In Chile, Dissent Has a Woman's Face
In Chile, a 23-year-old woman has been leading students protests against the government of President Sebastian Piñera. Her high-profiled actions are posing a serious challenge to the government and may lead to a significant overhaul of the country’s education system.
Until a few months ago, Camila Vallejo Dowling was almost unknown in Chile. But recently she became the second female leader in the 105-year history of the University of Chile’s student union. When students protests gradually started last May, she quickly became their face and voice, and has led popular protests and cacerolazos – a kind of popular protest during which participants bang pots and pans.
The student leader said that the government strategy of violent students repression only aggravated the situation, cancelled dialogue and worsened the political climate in the country. Students’ demonstrations provoked a drastic fall in popularity of the government of Chilean billionaire Sebastian Piñera, whose positive image came down to 26% among respondents and obliged him to take emergency measures to confront the crisis.

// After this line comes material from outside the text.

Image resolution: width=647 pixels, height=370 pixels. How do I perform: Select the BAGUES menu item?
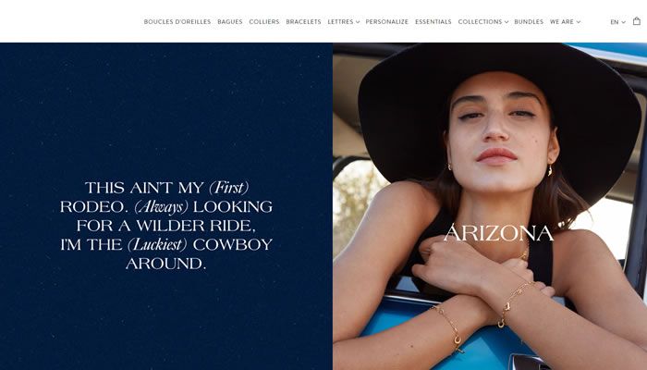point(230,22)
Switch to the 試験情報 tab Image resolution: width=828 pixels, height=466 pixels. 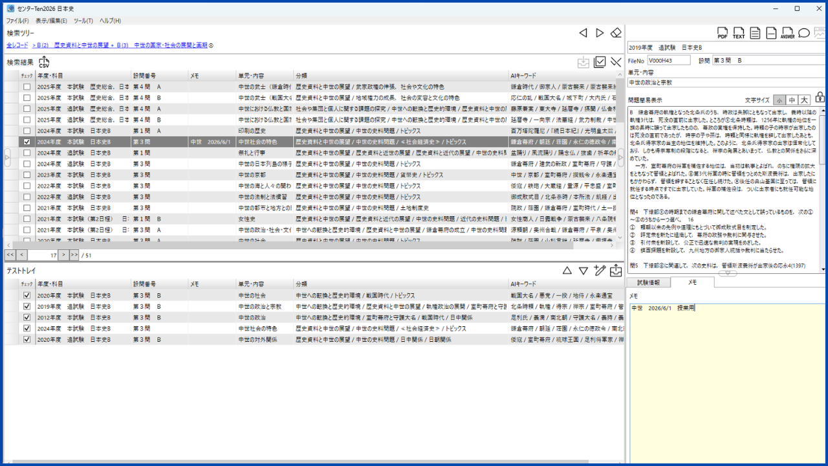[x=648, y=282]
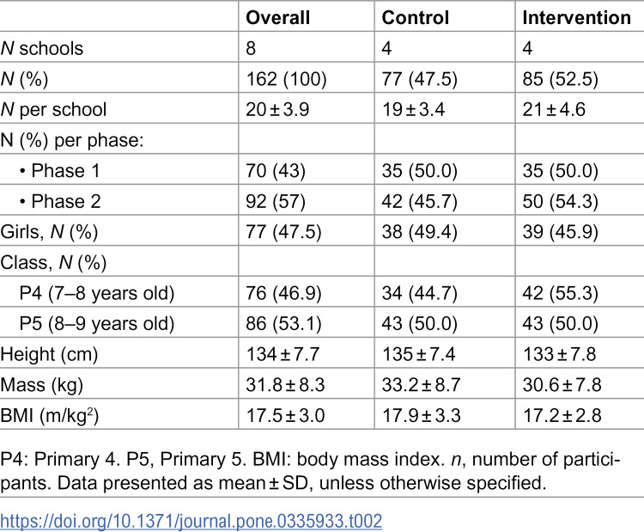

Although Vallejo preaches non-violence, she has received several death threats and has been given police protection. Vallejo is demanding better salaries and work stability for teachers and for the government to assume responsibility for education at the universities which, according to her, are no longer accessible to the general population. She acknowledged, however, that it is very difficult to obtain structural reforms with a rightist government, saying that what they want is a long term political and educational reform in the country.
Students are demanding a new framework for education in Chile, and an end of the Chilean school voucher system and its replacement by a public education system managed by the state. Presently in Chile, only 45% of high school students are in traditional public schools. Most universities are in private hands.
The majority of Chileans (estimated in 72 to 80%) support the student movement, which has been energized by a 48-hour nationwide strike by the Workers United Center of Chile (CUT). Although Deputy Interior Minister Rodrigo Ubilla stated that the strike was a “great failure,” the CUT released a press statement saying that 82 social and labor union organizations had joined the strike.
As a response to student demands, President Piñera said that the government would improve education financing, cutting interests rates on students’ loans from 6.4% to 2%, would help indebted students and would provide fellowships. But the government promises did little to control the uprising.
According to the Organization for Economic Cooperation and Development, education costs in Chile make it the country with the most expensive higher education. According to Chilean economist Marcel Claude, student’s debt is close to 174% of their annual salary and 50% among them are heavily indebted.
President Piñera’s response to new demonstrations was to announce a US $4000 millions in education through a new proposal called GANE (Great National Accord for Education) which was also rejected. Should popular demonstrations gather momentum, the government may confront a situation very difficult to deal with, particularly after workers joined the student protests.
When Camila was recently asked about the effect on people of her striking good looks she responded, “I am attractive and don’t have any problems in acknowledging it, but I didn’t decided when I was born how I was going to look like. What I decided is which was going to be my political project and my work with the people.” In the unstable political situation of Chile now, the leadership of a 23-year-old woman can help chart a new course for her country.